- Date: 4 June 2022
- Location: Kanpur, Uttar Pradesh, India
- Methods: Public demonstration and clashes

Casualties
- Death: none reported
- Injuries: 40+
- Arrested: 64

= 2022 Kanpur violence =

On June 3, hundreds of Muslims demonstrated after Friday prayers in Kanpur against the remarks on Muhammad made by former BJP spokesperson Nupur Sharma. Violence broke out after some Muslim demonstrators threw stones at police.

The violence broke out in Parade, Nai Sadak and Yateemkhana areas of the city on Friday when some people tried to force shopkeepers to close down the shops.

== Background ==

On 27 May 2022, Sharma participated in a debate on the Gyanvapi Mosque dispute on the Times Now television channel, in response to remarks by another speaker she perceived as derogatory to Shiva, she commented upon Muhammad and the age of one of his wives, Aisha, noting that Aisha was 6-years-old when married, and 9 when the marriage was consummated.

==Violence==

The Muslim community had announced the closure of shops after Friday prayer over the remarks on the Prophet. From Thursday, an appeal was being made to close the shops by putting up posters in the area. Police officers and other officers reached the spot soon after the incident, tried to control the incident by using necessary force.

Hayat Zafar Hashmi, chief of Maulana Mohammed Ali (MMA) Jauhar Fans Association called for a bandh (shutdown) of local shops in protest of comments from Sharma. They also planned to take out a procession and called to shut down shops at parade market during which they confronted with the members of other community as a result of which clashes broke out.

Other incidents of violence included damages to several vehicles. Unconfirmed reports suggested some protesters threw crude bombs at the law enforcement officials.

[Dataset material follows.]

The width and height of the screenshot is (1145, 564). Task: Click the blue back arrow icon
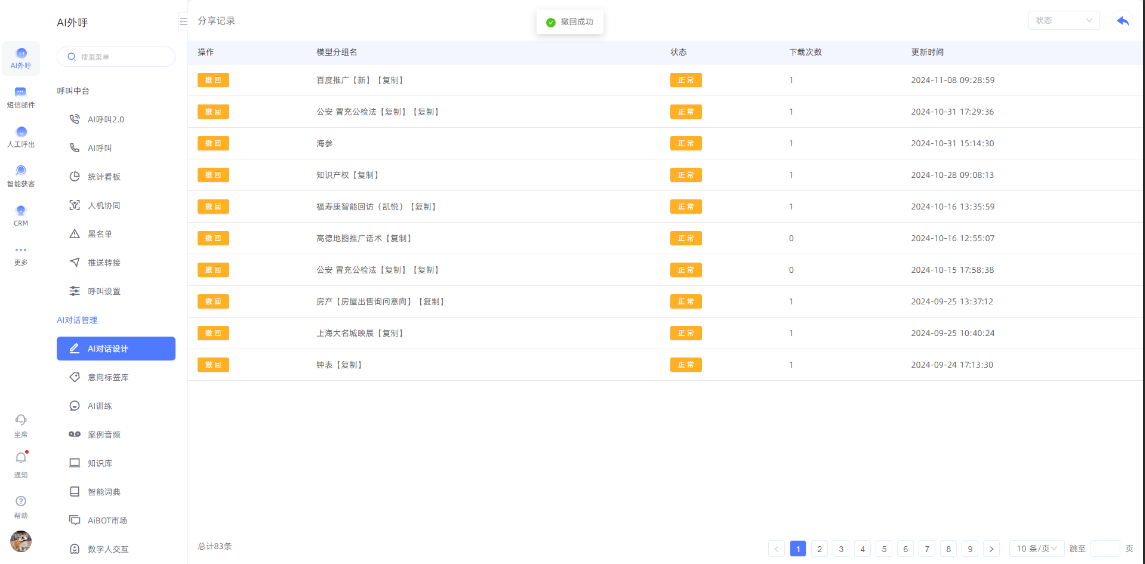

The clashes occurred at Nai Sadak, Yateemkana and Parade area of Kanpur. Protesters pelted stones, fired shots, and lobbed petrol bombs at law enforcement officials who in return used batons to control the mob.

==Aftermath==

After the violence, few shops remained open in the Muslim-dominated areas such as Becon Ganj, Yatim Khana and Nai Sarak.

On 4 June, Uttar Pradesh Chief Minister Yogi Adityanath talked with enforcement officials via video conference and directed the officials to take strict action against those responsible for the violence. He also asked for increased deployment of police force in affected areas and regular patrolling in the sensitive areas of the district.

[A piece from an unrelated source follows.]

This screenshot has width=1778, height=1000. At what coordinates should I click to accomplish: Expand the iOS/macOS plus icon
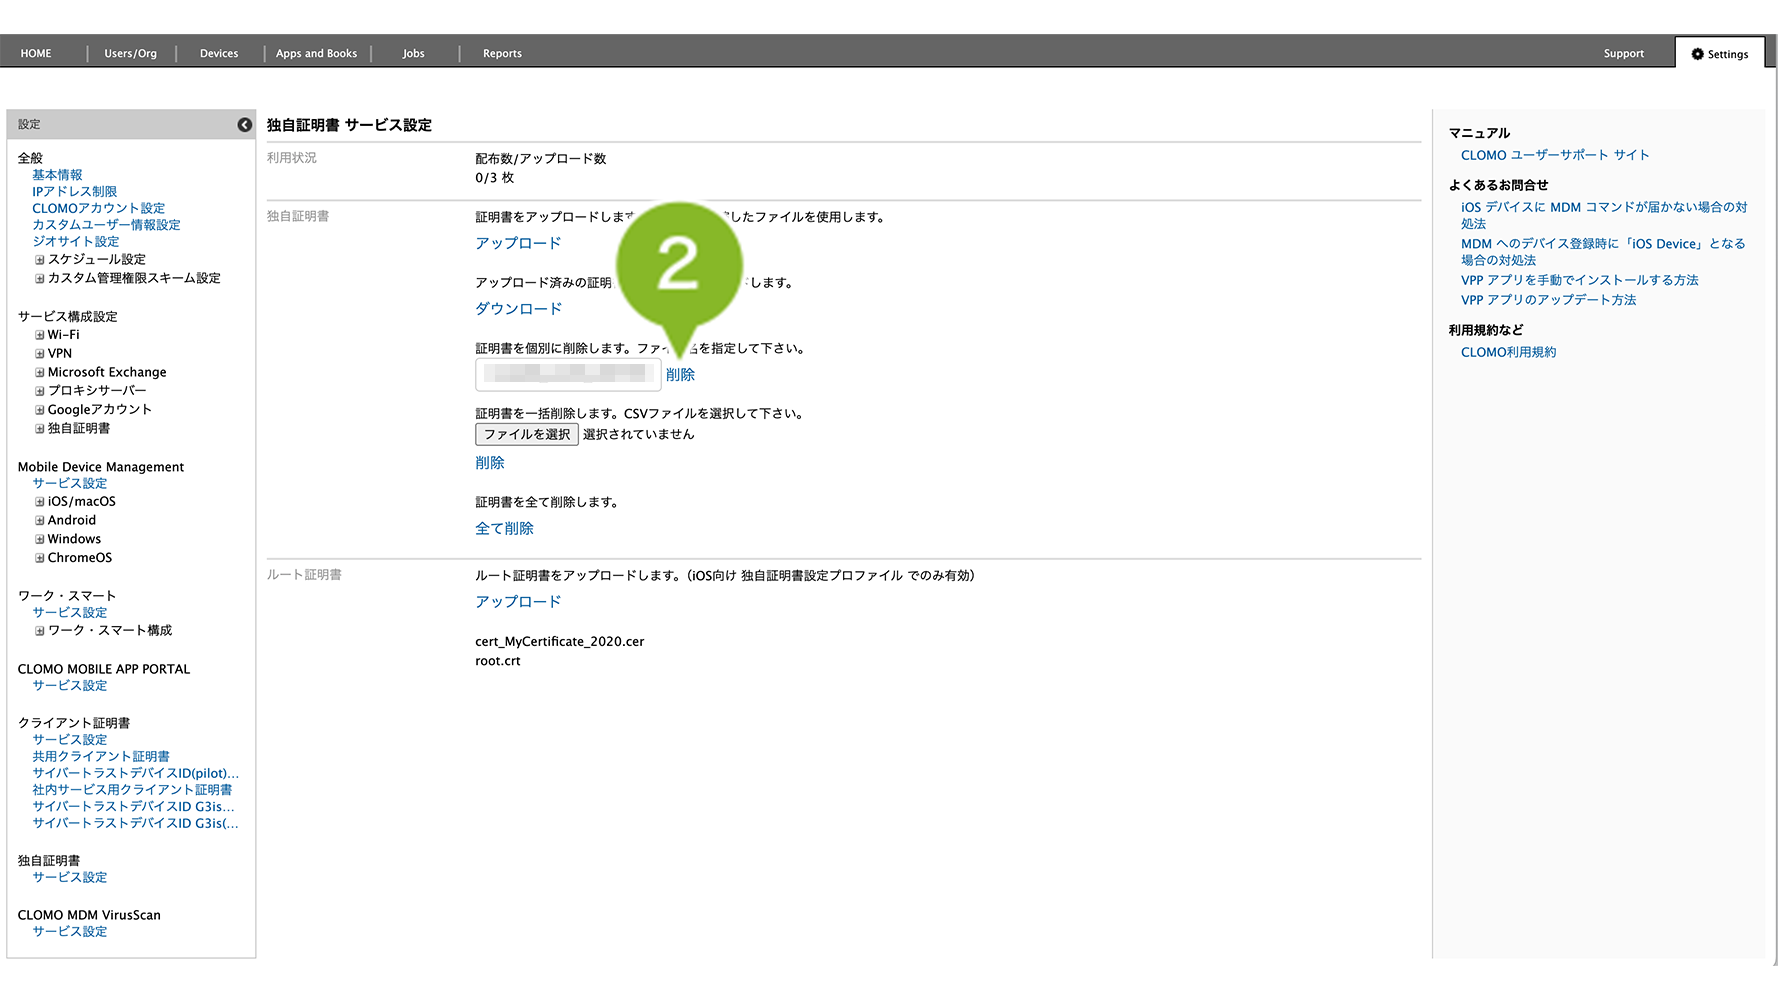pos(40,502)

Rashtriya Lok Dal condemned the violence and prompted for peace.

On 5 June, flag marches were held in the affected areas of the city, and companies of the Provincial Armed Constabulary (PAC) were deployed.

Lucknow police were holding peace meetings with Muslim groups in Kanpur.

BJP leader Mohsin Raza said the violence was pre-planned to coincide with Indian Prime Minister Narendra Modi's visit to the region.

Editors Guild of India blamed some news channels for intentionally "creating circumstances that target vulnerable communities by spewing hatred towards them and their beliefs".

==Investigation==

Initially, the Uttar Pradesh Police Saturday booked 500 people over the charges of rioting and arrested 18.

The city police commissioner constituted a SIT for detailed investigation in connection with rioting and violence in Kanpur's Parade area. FIRs was lodged in the case in which 40 people have been charged with rioting and 1,000 others have been mentioned as unidentified. The Uttar Pradesh Police on June 4 arrested the main accused Hayat Zafar Hashmi and three others were also arrested from the Hazaratganj police station area of Lucknow. The police have also found documents of four organizations like AICC, SDPI, CFI and RIF have been found with Hashmi.

The Kanpur Police has identified local Muslim leader Hayat Zafar Hashmi, national president of the Maulana Muhammad Jauhar Ali Fans Association, as the main conspirator behind the violence that erupted in the city, he was arrested from Lucknow. It is alleged that Hashmi incited the people, which led to stone pelting and clashes between two groups. In the past, Hashmi was also allegedly involved in violent demonstrations against the proposed CAA and the NRC in Kanpur.Police were also investigating the links between protestors and the Islamic outfit Popular Front of India (PFI). Evidence of foreign funding through transactions in bank accounts of the accused have been also discovered.

On 4 June, Kanpur police commissioner Vijay Singh Meena said that the gangster act will be imposed on the accused.

On 5 June, a curfew has been imposed in Bareilly till 3 July after a Muslim cleric Tauqir Raza announced large protests for 10 June.

As of 7 June, about 50 were arrested.

The FIR has been registered against three individuals who operated Twitter handles such as 'Duggalsahab15', 'shivaisrael' and 'AkhandBharat', and two Facebook account holders Abu Zaid and Kaushal Patel.

A petrol pump situated nearby the Deputy Padav was sealed crossing on 7 June after a CCTV footage showed people taking fuel in bottles prior to violence.